■ **Work instructions**: Return exactly the lines of the entries that start at the line containing "You are a computer-use" and continue to the last line. Omit the pictures.

■ **Material shown**:
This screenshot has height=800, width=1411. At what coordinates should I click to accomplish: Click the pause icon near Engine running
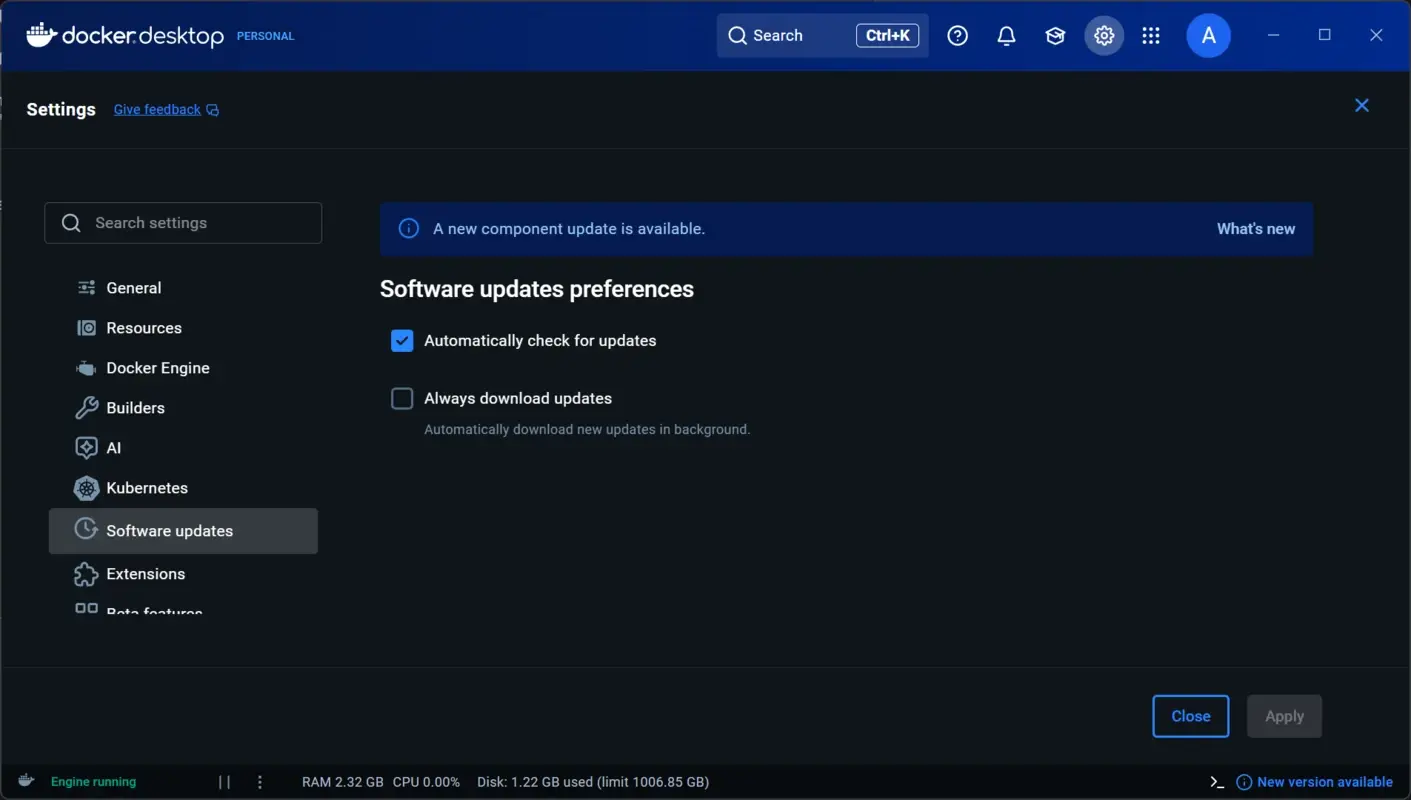point(224,781)
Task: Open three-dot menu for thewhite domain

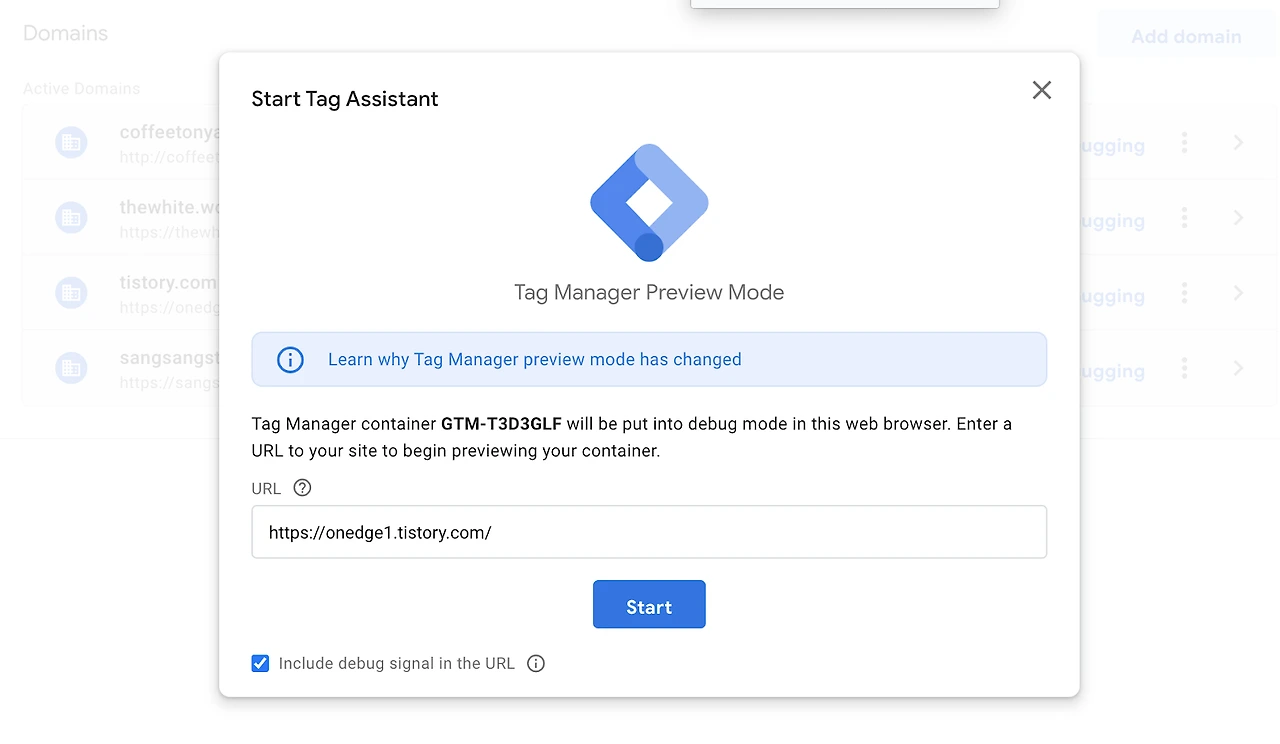Action: [x=1184, y=218]
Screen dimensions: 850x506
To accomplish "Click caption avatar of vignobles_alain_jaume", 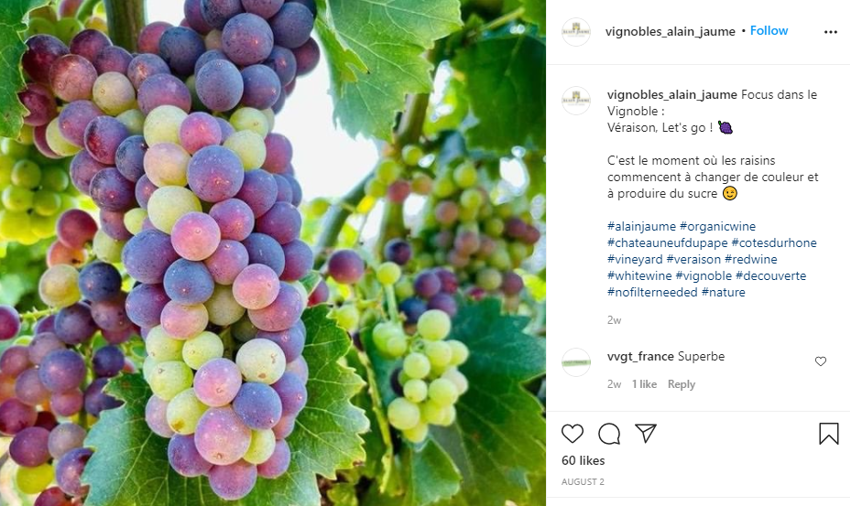I will [576, 100].
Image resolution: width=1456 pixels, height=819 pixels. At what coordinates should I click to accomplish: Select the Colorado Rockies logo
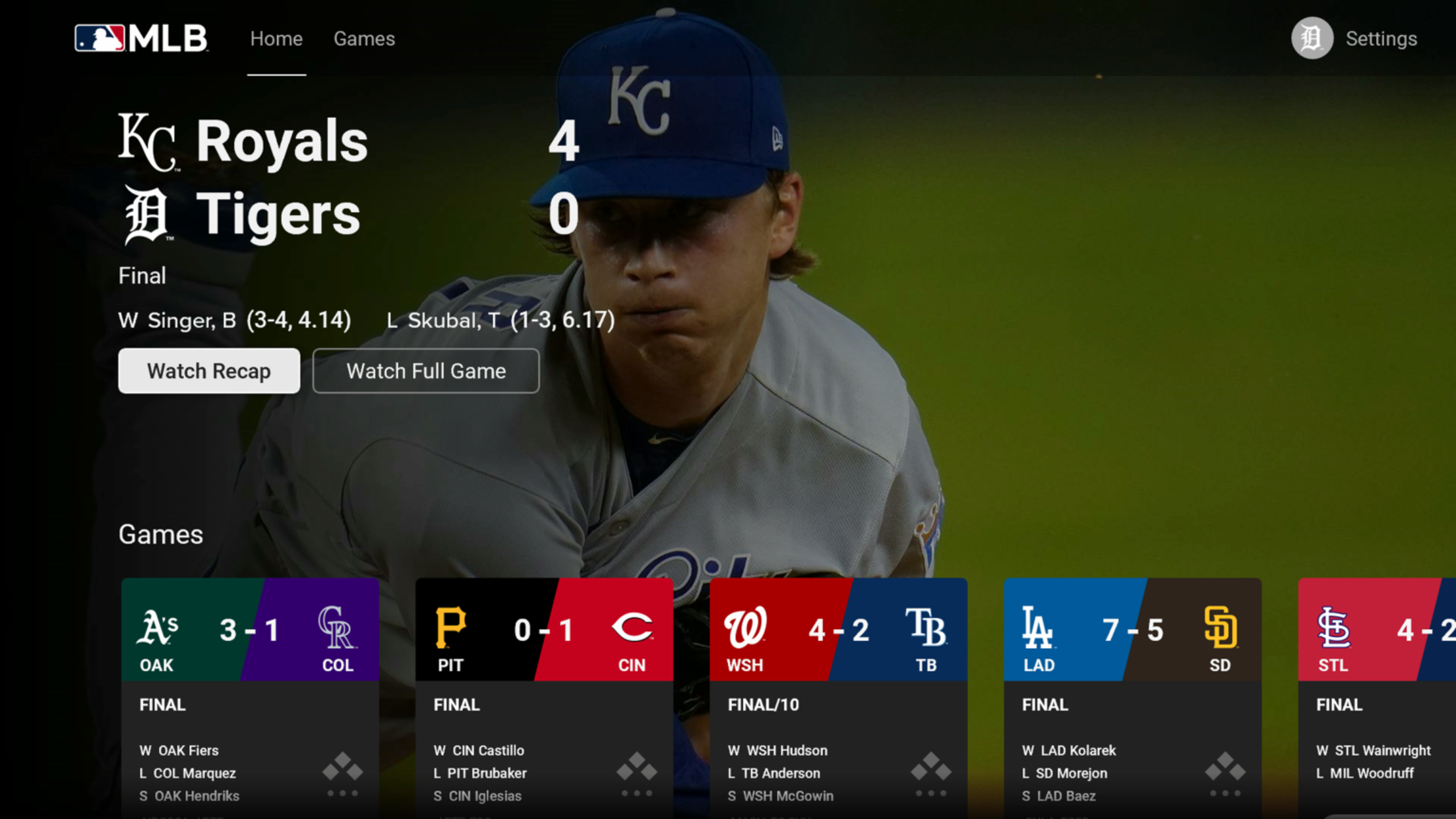tap(336, 627)
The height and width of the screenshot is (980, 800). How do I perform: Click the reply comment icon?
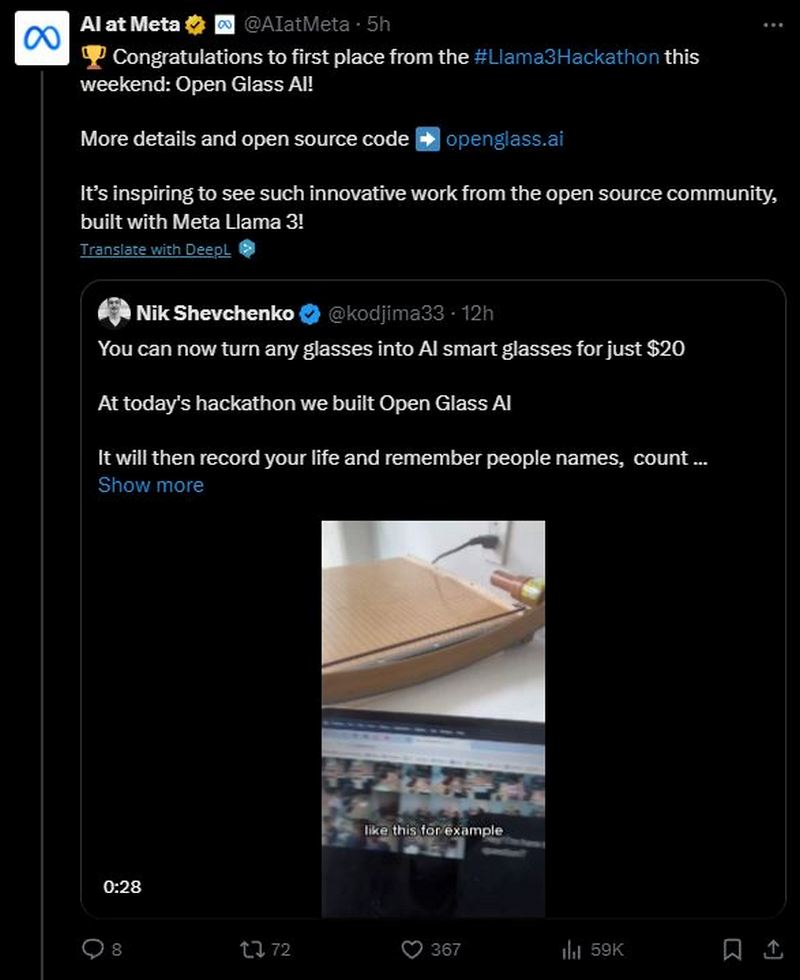(92, 949)
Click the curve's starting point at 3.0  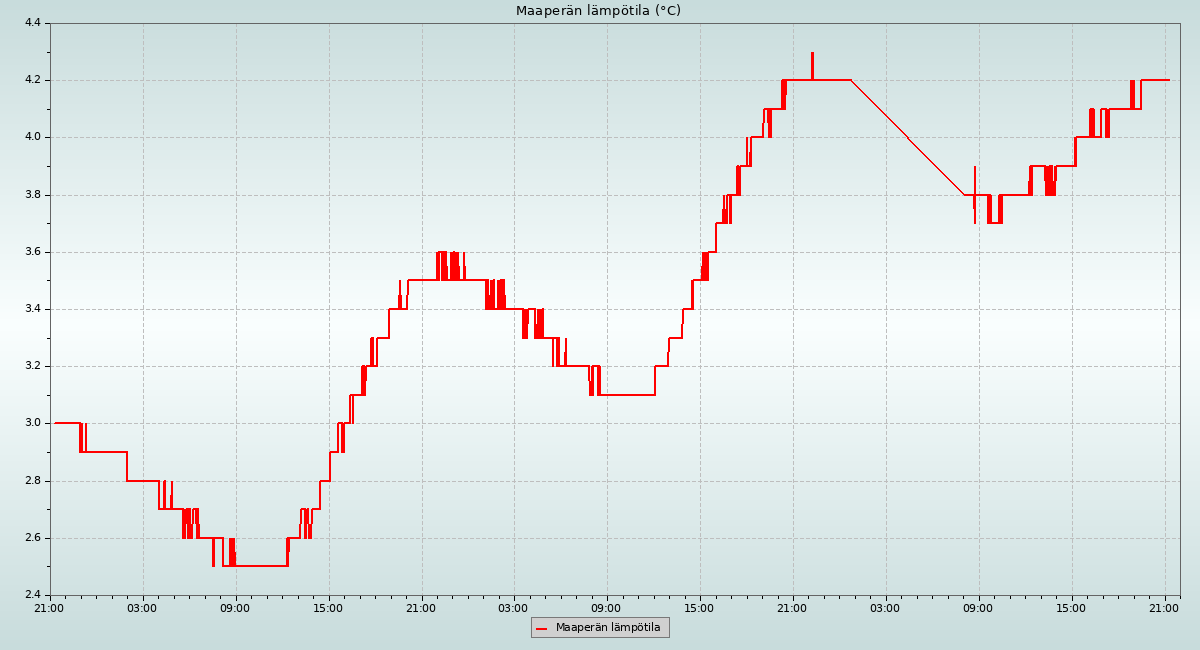[x=56, y=423]
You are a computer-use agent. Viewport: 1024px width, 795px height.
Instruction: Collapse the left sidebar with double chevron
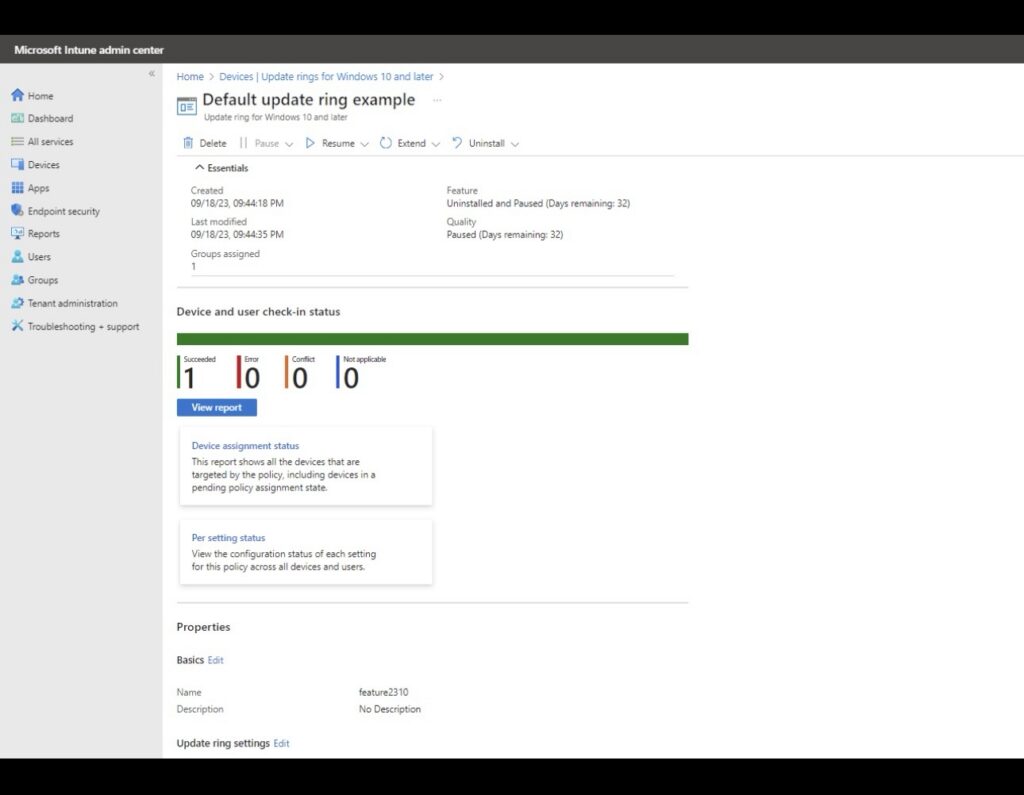[152, 74]
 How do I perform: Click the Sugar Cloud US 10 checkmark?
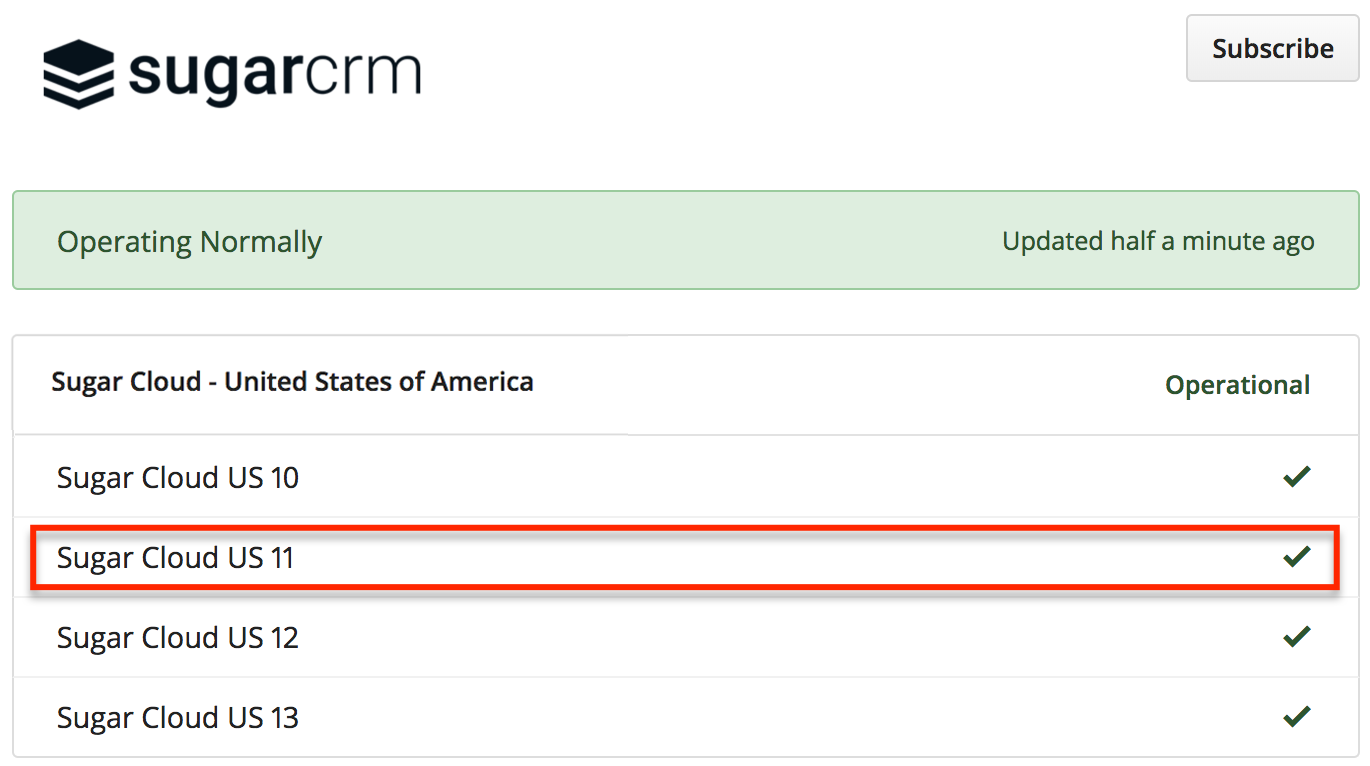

■ **Finished exercise**:
You are a computer-use agent. Viewport: 1024px width, 795px height.
Instruction: Collapse the left sidebar with double chevron
[152, 74]
 How do I perform: Click the Sugar Cloud US 10 checkmark?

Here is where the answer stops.